In support of the pharmaceutical industry the following argument was put forth in a recent article:
“The underlying goal of every single business is to make money. People single out pharmaceutical companies for making profits, but it’s important to remember that they also create products that save millions of lives.”
Marketing expenditure becoming more productive than R&D investments:
It is indeed interesting to note that expenditure towards marketing by the pharmaceutical companies is becoming more productive than the same towards R&D. This is vindicated by the article titled “R&D and Advertising Efficiencies in the Pharmaceutical Industry”, published in the International Journal of Applied Economics, 8(1), March 2011.
In this research study the authors stated that although advertising as a percentage of sales has not increased during the past twenty years, its effectiveness in generating sales has improved dramatically by way of the Direct-To-Consumers-Ads (DTCA) strategy, which encouraged patients asking their healthcare providers for brand name drugs rather than cheaper generics. The paper also supports the notion that advertising replaces R&D investments when those investments fail to live up to their promise.
Many experts opine that the above scenario is prevailing today, especially when the global innovator companies are passing through a ‘patent cliff’.
Marketing expenditure far exceeds investments in R&D:
Another article concludes through its research paper titled, “The Cost of Pushing Pills: A New Estimate of Pharmaceutical Promotion Expenditures in the United States” that pharmaceutical companies spend almost twice as much on promotion as they do on R&D, quite contrary to the claim by the industry.
The study endorses the public image of the pharmaceutical industry as a marketing-driven sector when it should invest more for research and development and much less for promotion, that too many a times is not ‘ethical’ in nature, as cited above.
Patients are the ultimate victims:
A relatively recent report on India dated January 11, 2011, published in ‘The Lancet’, which vindicates the fact, in a similar (though not the same) context, that the alleged ‘unholy relationships’ between many pharmaceutical companies and the doctors, as a result of such aggressive and alleged ‘unethical’ marketing practices, has resulted in over-prescribing and irrational use of injection and drugs causing hardships to the patients.
As stated above, many experts have been arguing since long, based on available data, that the current business models of many pharmaceutical companies are heavily tilted towards their obligation to the shareholders. These thought leaders are increasingly raising their voices to put forth the view that the industry continues to live in a self-made and a fire-walled cocoon, always trying to change others and refusing to change itself, unfortunately, even for the patients’ sake.
Despite the experts making above comments, my personal view is that in this direction, we have been witnessing no better attitude from our own government either to usher in a much desirable and long pending change in the prevailing scenario, solely for the patients, which is indeed even more disappointing.
In a situation like this, to be ‘patient centric’ in a real sense, there is an urgent need for the industry to first walk the talk along with their respective voluntarily codes of ethical marketing practices both in the letter and spirit.
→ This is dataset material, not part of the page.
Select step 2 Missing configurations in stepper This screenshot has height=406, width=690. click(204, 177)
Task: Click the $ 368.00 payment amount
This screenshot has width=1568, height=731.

If voluntary mechanism fails to work, a legal or statutory mechanism should be implemented, like what the Department of Pharmaceuticals had articulated in its draft ‘Uniform Code of Pharmaceutical Marketing Practices’, last year.
Thus, I reckon, to enhance its image, the pharmaceutical industry in India, as advised by Dr. Sam Pitroda, should imbibe a transparent, workable, scalable, demonstrable and a sustainable business model to strike a right balance between its ethical obligations to shareholders and ethical obligations to patients of all class, creed and color together with the civil society, at large
Disclaimer: The views/opinions expressed in this article are entirely my own, written in my individual and personal capacity. I do not represent any other person or organization for this opinion.